Masaoka staging system is one of the two factors, including completeness of surgical resection, that most strongly correlates with prognosis of thymomas and has been used so far because of the absence of any thymic carcinoma specific stage classifications.
We classified our case as Masaoka [11] stage IV4a (Table II) because of the pleural and pericardial dissemination.
Table II.
Masaoka-Koga staging system of thymoma.
| STAGE | DESCRIPTION |
|---|---|
| I | Macroscopically completely encapsulated and microscopically no capsular invasion. |
| II | Macroscopic invasion into surrounding fatty tissue or mediastinal pleura Microscopic invasion into pleura |
| III | Macroscopic invasion into neighboring organs (pericardium, great vessel, or lung) |
| IV | Pleural or pericardial dissemination Lymphogenous or hematogenous metastasis |
According to the Tsuchiya [12] TNM staging system (Table III) it was Stage IV4a because of the pleural and pericardial implantation of tumor with presence of few anterior mediastinal lymph node metastasis, however no distant organ metastasis was seen.
Table III.
Tsuchiya TNM staging for thymic carcinoma.
| DESCRIPTION | |
|---|---|
| Pt1 | Completely encapsulated tumor |
| Pt2 | Tumor breaking through capsule, invading thymus or fatty tissue (may be adherent to mediastinal pleura but not invading neighbouring organs) |
| Pt3 | Tumors breaking through the mediastinal pleura or pericardium or invading neighboring organs such as greater vessels or lungs. |
| Pt4 | Tumor with pleural or pericardial implantation |
| PN0 | No lymph node metastasis |
| PN1 | Metastasis in anterior mediastinal lymph nodes |
| PN2 | Metastasis in intrathoracic lymph nodes, excluding anterior mediastinal lymph nodes |
| PN3 | Metastasis in extra thoracic lymph nodes |
| PM0 | No distant organ metastasis |
| PM1 | With distant organ metastasis |
| Stage I | T1 or T2 N0 M0 |
| Stage II | T1 or T2 N1 M0 |
| Stage III | T3 N0 or N1 M0 |
| Stage IVa | T4 N0 or N1 M0 |
| Stage IVb | Any T, N2 or N3, M0 |
| Stage IVc | Any T, any N, M1 |
There have been no thymic carcinoma specific stage classifications.
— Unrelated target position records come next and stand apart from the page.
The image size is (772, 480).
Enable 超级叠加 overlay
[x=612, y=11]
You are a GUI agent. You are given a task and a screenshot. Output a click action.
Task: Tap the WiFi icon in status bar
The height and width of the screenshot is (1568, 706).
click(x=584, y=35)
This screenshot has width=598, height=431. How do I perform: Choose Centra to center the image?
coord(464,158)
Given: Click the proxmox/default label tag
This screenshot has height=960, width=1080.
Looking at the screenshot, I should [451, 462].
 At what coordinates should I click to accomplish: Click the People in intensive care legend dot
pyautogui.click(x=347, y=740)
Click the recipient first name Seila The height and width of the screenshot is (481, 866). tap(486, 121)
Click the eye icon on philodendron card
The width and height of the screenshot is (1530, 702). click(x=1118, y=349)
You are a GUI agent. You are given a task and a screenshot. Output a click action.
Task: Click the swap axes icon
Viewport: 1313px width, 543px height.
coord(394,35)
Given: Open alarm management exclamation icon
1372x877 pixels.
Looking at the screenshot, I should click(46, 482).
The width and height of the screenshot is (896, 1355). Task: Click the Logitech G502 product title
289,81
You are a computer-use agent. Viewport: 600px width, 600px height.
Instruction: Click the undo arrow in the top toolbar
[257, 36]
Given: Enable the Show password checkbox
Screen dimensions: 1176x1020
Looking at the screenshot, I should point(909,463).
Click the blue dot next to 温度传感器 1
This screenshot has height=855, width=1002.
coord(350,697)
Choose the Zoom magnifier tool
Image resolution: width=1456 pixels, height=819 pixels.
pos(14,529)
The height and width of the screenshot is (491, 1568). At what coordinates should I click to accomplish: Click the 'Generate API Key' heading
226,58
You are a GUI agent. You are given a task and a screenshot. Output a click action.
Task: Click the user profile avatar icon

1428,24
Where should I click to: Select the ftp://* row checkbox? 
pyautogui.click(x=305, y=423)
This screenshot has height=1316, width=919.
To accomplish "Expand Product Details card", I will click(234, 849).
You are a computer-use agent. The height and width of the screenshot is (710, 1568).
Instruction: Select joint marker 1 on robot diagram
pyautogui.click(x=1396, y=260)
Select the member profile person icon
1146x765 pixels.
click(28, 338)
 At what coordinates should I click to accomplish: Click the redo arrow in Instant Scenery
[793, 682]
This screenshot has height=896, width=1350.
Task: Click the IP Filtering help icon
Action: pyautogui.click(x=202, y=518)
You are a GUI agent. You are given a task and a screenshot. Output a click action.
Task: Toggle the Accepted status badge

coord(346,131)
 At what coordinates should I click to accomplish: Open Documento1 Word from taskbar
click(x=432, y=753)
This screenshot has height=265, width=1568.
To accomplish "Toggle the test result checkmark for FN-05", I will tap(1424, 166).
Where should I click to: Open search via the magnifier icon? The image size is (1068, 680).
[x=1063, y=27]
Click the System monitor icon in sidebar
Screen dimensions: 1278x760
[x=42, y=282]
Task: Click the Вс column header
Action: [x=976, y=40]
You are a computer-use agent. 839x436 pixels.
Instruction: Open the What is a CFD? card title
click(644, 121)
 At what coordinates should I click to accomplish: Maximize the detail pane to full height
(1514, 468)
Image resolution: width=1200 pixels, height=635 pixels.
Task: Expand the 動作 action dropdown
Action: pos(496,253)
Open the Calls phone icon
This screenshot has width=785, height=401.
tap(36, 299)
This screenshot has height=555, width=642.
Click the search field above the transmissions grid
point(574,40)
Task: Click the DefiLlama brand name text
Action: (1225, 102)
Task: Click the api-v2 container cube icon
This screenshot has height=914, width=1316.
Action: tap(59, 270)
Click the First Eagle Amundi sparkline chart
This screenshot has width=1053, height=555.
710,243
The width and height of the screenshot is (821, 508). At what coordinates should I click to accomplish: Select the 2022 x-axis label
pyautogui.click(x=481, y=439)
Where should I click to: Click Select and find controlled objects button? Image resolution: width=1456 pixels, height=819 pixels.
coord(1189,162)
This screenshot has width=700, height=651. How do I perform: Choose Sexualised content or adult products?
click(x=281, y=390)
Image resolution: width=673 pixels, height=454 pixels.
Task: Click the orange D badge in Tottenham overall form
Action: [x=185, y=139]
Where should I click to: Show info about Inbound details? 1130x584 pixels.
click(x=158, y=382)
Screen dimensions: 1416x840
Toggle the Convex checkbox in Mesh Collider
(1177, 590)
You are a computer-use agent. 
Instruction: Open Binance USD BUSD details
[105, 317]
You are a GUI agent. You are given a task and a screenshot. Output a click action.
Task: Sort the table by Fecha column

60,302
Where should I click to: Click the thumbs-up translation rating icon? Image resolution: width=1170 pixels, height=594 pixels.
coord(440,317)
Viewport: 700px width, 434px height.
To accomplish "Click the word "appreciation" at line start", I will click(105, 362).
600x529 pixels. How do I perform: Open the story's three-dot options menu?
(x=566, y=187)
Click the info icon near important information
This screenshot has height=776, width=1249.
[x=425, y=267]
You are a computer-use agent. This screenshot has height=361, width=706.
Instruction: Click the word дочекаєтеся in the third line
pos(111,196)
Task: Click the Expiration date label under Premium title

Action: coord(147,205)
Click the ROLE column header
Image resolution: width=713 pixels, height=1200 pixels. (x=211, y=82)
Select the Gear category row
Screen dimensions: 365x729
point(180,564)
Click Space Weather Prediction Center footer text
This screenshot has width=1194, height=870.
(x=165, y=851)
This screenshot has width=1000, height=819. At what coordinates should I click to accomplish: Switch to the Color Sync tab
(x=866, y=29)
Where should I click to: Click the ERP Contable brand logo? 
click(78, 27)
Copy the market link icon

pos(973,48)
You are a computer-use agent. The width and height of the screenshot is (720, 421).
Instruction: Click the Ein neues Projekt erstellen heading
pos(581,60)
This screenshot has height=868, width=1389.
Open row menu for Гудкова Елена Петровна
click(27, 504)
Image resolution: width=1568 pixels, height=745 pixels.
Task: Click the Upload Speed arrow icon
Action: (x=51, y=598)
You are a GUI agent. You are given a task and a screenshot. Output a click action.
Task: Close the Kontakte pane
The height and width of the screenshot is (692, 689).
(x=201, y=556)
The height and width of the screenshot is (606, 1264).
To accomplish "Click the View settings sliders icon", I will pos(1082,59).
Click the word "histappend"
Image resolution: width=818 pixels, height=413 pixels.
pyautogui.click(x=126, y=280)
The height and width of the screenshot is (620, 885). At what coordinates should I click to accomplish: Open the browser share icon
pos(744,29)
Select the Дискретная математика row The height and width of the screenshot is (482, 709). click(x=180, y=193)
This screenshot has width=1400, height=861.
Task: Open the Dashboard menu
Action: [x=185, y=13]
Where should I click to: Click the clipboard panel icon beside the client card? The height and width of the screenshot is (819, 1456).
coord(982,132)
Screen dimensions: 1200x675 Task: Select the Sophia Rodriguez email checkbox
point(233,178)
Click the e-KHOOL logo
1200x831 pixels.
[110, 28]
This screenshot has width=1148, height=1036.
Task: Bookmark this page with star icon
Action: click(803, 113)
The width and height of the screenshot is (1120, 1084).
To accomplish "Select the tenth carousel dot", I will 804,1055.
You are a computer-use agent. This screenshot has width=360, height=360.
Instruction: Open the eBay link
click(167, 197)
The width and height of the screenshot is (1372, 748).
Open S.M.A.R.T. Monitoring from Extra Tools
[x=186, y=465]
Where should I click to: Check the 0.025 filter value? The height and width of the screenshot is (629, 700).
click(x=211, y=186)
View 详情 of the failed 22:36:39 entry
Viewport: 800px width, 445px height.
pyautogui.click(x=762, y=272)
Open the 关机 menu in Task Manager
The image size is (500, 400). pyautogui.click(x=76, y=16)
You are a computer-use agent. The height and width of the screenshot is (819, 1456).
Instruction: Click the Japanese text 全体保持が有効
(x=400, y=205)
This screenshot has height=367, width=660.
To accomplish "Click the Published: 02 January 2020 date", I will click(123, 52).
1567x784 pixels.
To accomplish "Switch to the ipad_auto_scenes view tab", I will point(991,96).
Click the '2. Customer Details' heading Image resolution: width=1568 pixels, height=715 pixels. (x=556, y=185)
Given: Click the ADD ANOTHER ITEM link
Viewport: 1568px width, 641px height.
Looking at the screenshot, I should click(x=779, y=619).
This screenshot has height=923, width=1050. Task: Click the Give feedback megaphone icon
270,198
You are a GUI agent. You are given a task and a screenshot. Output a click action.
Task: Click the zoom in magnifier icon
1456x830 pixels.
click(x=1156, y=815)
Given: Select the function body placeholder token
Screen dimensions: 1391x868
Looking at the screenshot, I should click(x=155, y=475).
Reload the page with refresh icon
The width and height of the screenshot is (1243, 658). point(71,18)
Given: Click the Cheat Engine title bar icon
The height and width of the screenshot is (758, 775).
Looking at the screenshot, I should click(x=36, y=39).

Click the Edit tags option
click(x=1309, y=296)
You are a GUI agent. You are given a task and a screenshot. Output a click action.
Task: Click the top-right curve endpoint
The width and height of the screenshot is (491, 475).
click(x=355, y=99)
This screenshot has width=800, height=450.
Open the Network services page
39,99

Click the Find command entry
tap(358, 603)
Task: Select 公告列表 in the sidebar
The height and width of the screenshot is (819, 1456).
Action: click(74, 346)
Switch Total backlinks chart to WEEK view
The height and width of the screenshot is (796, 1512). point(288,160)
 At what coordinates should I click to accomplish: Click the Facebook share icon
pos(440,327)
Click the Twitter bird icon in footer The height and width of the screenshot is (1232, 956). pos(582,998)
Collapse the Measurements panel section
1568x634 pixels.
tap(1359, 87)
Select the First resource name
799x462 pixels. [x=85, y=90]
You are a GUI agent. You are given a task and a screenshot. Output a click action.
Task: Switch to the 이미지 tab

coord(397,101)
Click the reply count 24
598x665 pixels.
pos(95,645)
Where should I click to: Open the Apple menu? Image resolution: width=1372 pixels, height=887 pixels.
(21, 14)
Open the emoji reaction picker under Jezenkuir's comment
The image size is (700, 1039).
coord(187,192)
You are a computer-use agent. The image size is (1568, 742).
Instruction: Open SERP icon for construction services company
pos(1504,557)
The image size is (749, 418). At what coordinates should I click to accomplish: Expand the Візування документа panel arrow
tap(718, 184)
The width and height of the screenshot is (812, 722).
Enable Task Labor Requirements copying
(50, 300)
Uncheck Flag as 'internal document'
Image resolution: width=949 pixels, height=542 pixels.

It is usually diagnosed with advanced stages.
Conclusion
Complete resection of the thymic tumor is the best way to achieve long term survival, though survival also depends on the lymph node status. It is one of the most significant prognostic factors in thymic carcinoma. The patients with tumor invasion of the great vessels have poor prognosis as they may further lead to distant organ dissemination. Also, it has been seen that preoperative radiotherapy and chemotherapy improves the chances of better resectability of the thymic carcinomas with subsequent long term survival.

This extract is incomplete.